Our future depends on our ability to change how we see ourselves and the world and act on it — and it pays to know how this works.

Climate change is here (as if there was much doubt).

After decades of cautious language, scientists are now speaking about climate change in unequivocal terms.

The future of life for earth’s humans, plants, and animals is now in the hands of those alive today. That’s a lot of power and responsibility.

Creating positive climate change (e.g., reducing carbon emissions) depends on our understanding of both climate and change. If we fail to appreciate either, human life is in trouble.

Climate

This is the ultimate systems challenge. It requires systems thinking, systemic design, and systems development. A system – a bounded and interconnected set of actors, relationships, and structures — is what the earth’s climate is all about.

It’s why our oceans affect everything. It’s why the snow melt in the mountains influences whether people thousands of miles away have water to drink and agriculture can survive. It’s why biodiversity in a rain forest shapes weather patterns and land use across a continent. It’s why the planet is how it is.

This is systems thinking at its most basic and fundamental. We are seeing how our choices and the structures we’ve created to nurture, encourage, and constrain them are affecting everything on the surface of this planet. This connects time, actions, relationships, and effects together. If we don’t start thinking and acting on, within, and through systems in ways that positively constrain our harmful choices the planet will move on without us.

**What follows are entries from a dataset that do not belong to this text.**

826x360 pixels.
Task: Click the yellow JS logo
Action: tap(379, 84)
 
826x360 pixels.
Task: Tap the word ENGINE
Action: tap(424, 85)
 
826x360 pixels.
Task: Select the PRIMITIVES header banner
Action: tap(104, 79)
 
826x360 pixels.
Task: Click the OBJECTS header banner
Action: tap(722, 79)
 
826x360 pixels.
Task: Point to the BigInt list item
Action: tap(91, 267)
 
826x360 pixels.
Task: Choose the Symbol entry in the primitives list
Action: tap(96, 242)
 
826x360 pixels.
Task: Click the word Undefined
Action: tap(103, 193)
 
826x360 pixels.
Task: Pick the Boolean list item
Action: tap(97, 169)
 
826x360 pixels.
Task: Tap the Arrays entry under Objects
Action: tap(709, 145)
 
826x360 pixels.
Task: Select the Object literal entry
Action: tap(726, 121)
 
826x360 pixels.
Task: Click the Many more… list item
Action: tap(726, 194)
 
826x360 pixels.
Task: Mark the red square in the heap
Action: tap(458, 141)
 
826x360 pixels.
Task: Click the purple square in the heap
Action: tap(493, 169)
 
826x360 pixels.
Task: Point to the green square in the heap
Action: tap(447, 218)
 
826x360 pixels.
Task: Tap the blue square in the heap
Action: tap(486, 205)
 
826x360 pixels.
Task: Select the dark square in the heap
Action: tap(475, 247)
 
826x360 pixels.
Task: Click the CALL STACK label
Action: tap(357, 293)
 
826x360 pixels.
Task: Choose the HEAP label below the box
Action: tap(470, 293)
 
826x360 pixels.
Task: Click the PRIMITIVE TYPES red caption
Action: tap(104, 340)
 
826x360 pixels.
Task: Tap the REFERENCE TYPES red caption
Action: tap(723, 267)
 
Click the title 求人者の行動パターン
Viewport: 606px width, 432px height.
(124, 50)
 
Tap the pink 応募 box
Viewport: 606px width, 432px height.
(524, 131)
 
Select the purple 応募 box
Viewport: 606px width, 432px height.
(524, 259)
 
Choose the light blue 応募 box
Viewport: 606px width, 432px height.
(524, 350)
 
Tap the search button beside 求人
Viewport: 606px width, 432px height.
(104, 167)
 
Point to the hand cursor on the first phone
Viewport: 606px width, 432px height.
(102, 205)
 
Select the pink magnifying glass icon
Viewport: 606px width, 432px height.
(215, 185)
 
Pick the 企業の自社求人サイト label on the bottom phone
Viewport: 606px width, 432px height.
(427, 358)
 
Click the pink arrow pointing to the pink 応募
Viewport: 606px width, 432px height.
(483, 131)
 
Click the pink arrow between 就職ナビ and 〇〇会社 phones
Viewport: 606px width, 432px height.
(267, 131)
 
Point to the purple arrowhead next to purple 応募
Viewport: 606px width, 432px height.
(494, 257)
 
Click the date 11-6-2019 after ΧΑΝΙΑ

Climate is not just trees, rivers, mountains, and clouds, it is our organizations, communities, and families. We create micro climates for policy choices – those governing or guiding directions for how to act – in these climates. These climates are not only influenced by us, they are designed. If we design them poorly — in ways that encourage choices and actions that continue to generate or facilitate carbon production and release – we will have fewer and more life-changing choices to make.

Change

Design is about creating plans for change and putting those plans into action.

Design is change made tangible.

We are in a place where we need to consider what it means to change and put in place designs — programs, policies, social structures (and expectations), and personal habits – that change what we do, consume, and produce.

This means knowing how we design organizations that support and encourage healthy relationships between people (each other and their social environment) and the planet around them.

This also means understanding how we design spaces to work, live and play in ways that connect us to the environments in which they reside. Creating healthy spaces is not just about health, it might be about survival.

Change means making the consequences of our choices more visible by allowing us to see their effects on the world. Tools like those from organizations like Project Neutral are examples of this in practice.

This is the psychology of innovation and climate change and with our understanding of it all, we can ensure that any future IPCC reports are ones that show how we’re enhancing life on our planet rather than the alternative.